The rating agency, however, pegged growth of non-agriculture sector at 6.4 per cent with growth in industry and services slowing down a bit this fiscal.
Industry is slated to grow by 5.8 per cent this fiscal compared to 6.0 per cent in 2002-03, ICRA said.
ICRA attributes the slower growth in industry to depressed growth in mining and quarrying, gas, electricity generation and water supply sectors.
With better corporate results and surge in domestic and international demands, ICRA said "it is most likely that manufacturing output growth will continue to be strong for the rest of the current fiscal."
Industrial growth would be somewhat dampened by the lower growth in electricity generation.
"Excellent monsoon this year made for a cooler summer and rain soaked fields, hence less power demand for air-conditioners and irrigation pump sets. Some improvement in curbing power theft across the country has also brought down the demand," ICRA said.

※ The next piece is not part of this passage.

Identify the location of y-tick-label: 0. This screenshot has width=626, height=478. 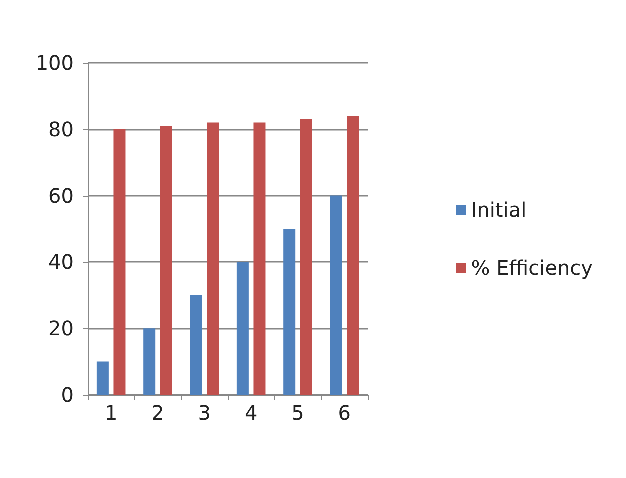
(68, 395).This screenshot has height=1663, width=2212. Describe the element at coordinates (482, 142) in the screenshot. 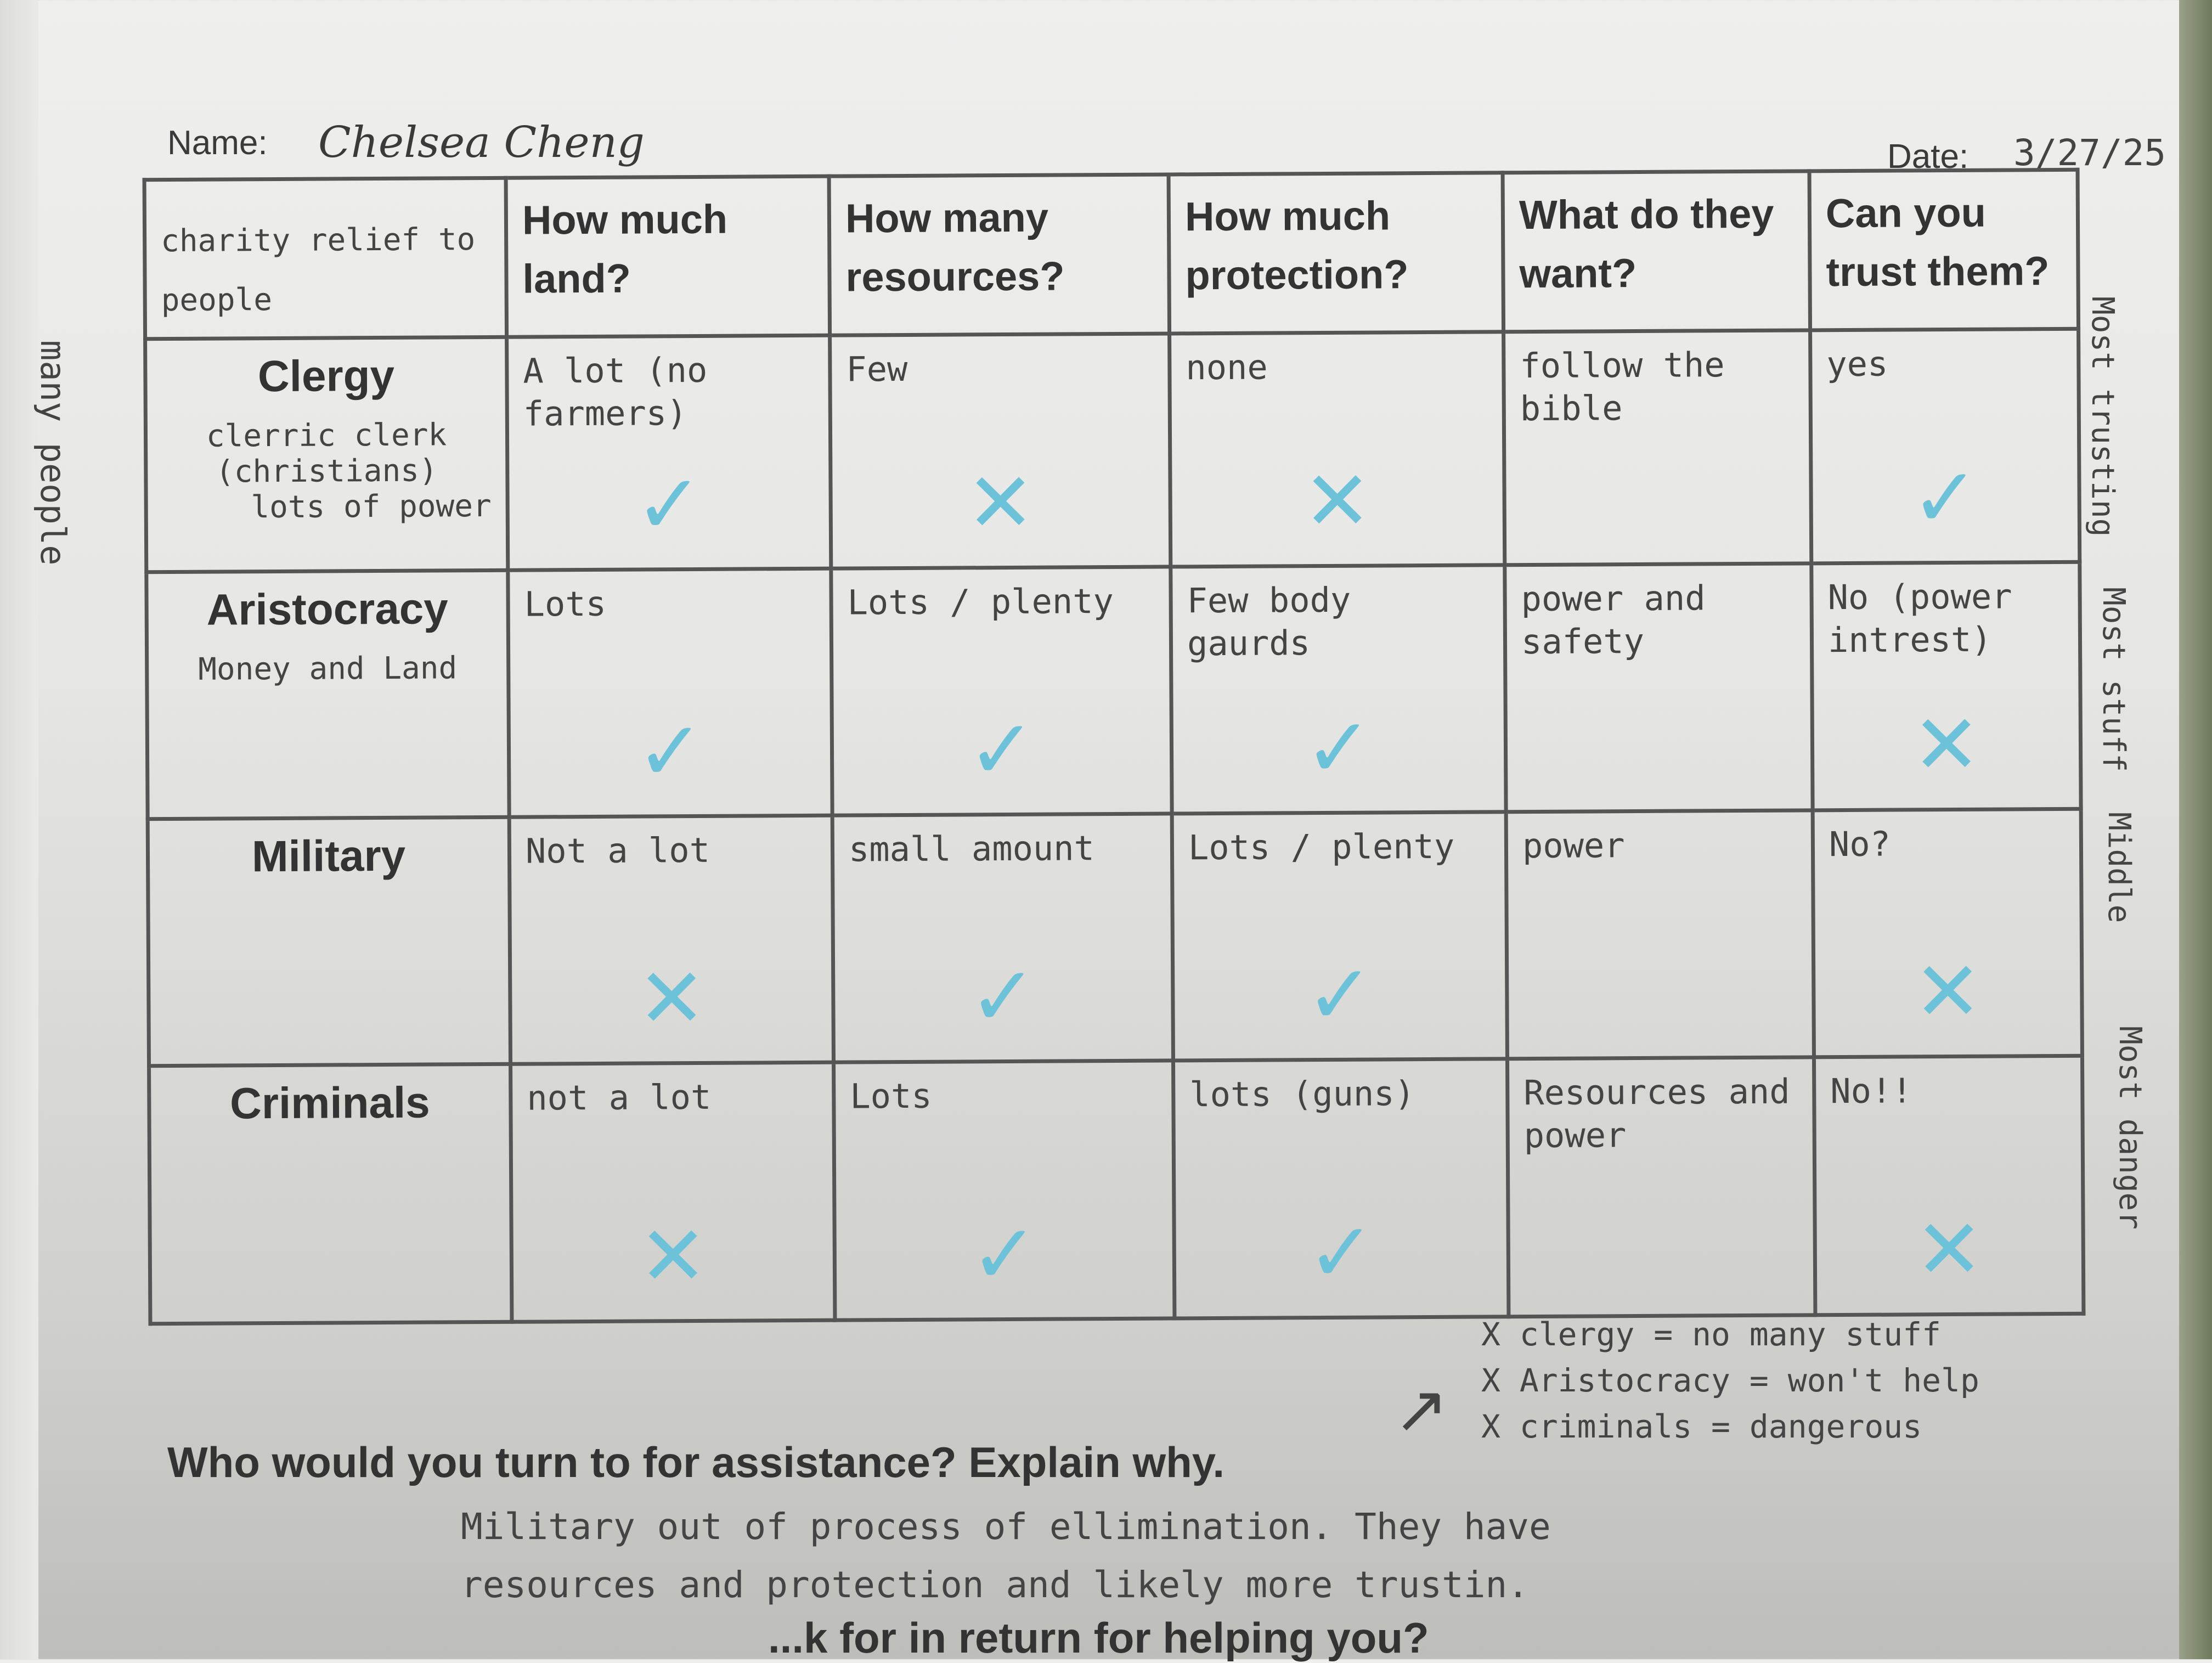

I see `name-value: Chelsea Cheng` at that location.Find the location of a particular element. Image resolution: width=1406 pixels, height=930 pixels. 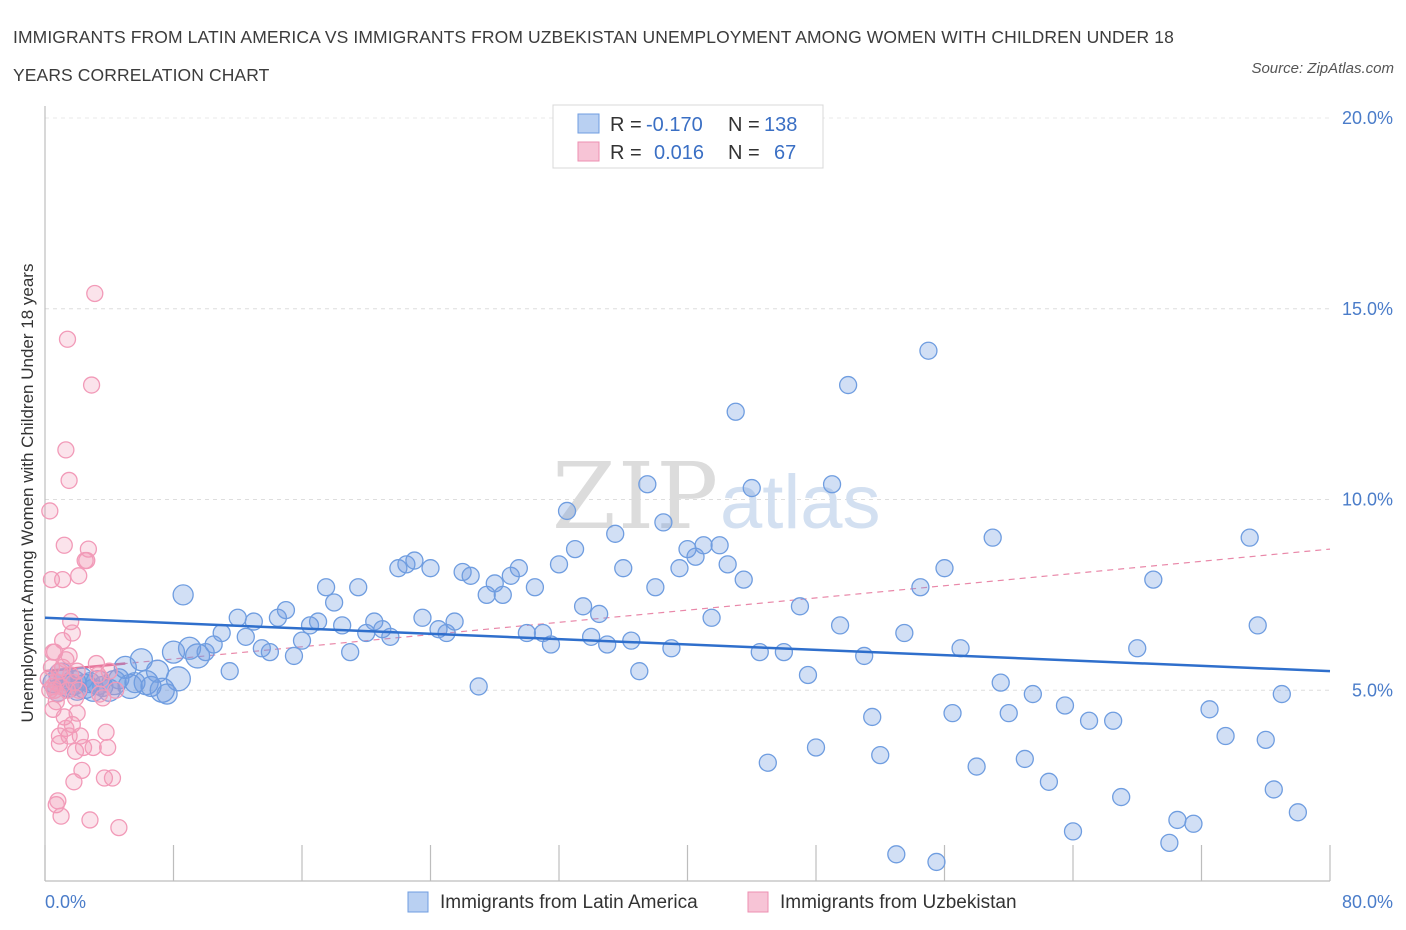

Services sector is likely to post 6.7 per cent as against 7.1 per cent last fiscal, it said.
ICRA expects exports growth to come down to below 10 per cent from 22 per cent last fiscal while growth in imports would be sustained on account of demand from manufacturing intermediates, consumer and capital goods.
Import growth would also be compounded by the weaker dollar, it added.
Balance of payments position based on merchandise trade would be less than $20 billion while current account deficit would be around $2.0 billion this fiscal compared to 4.7 billion dollars last fiscal.
Inflation rate is expected to average at about 5.0 per cent this fiscal, it said, adding, "the continued strength of manufacturing inflation in the current period indicates an adequacy of domestic demand."